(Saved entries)

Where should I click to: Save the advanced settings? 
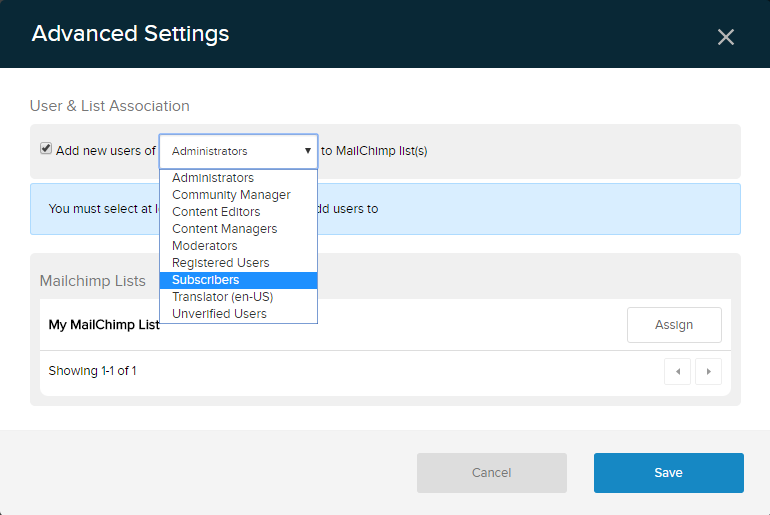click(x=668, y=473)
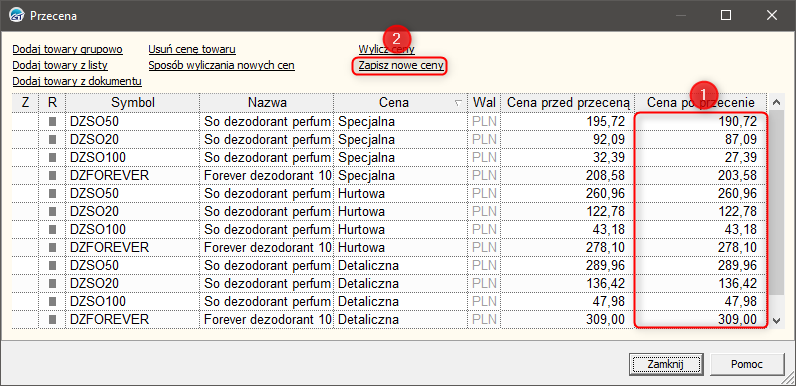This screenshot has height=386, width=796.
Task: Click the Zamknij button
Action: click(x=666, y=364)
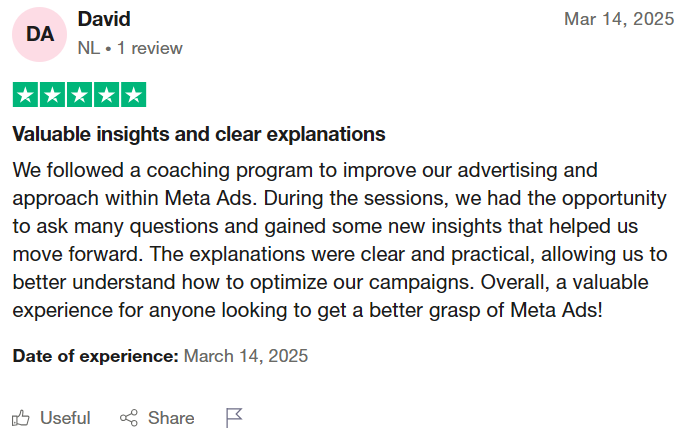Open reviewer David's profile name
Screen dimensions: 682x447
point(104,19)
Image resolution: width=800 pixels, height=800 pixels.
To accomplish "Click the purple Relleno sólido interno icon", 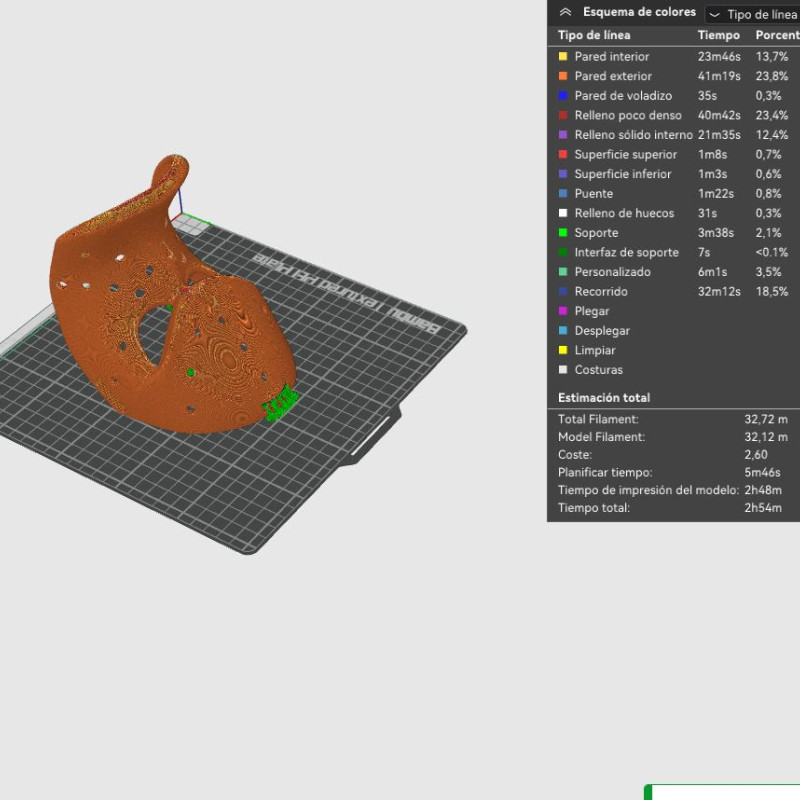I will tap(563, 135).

▶ _EXERCISE_: Output the lines, exactly: the first line of the entries above, every line after it, and the line with "Image resolution: width=800" as the last. No pictures.

▶ _SOLUTION FOR THIS EXERCISE_:
Where should I click to: Save the advanced settings? 
click(x=668, y=473)
This screenshot has height=386, width=796.
Task: Click the Zamknij button
Action: click(x=666, y=364)
Open reviewer David's profile name
Screen dimensions: 682x447
point(104,19)
Image resolution: width=800 pixels, height=800 pixels.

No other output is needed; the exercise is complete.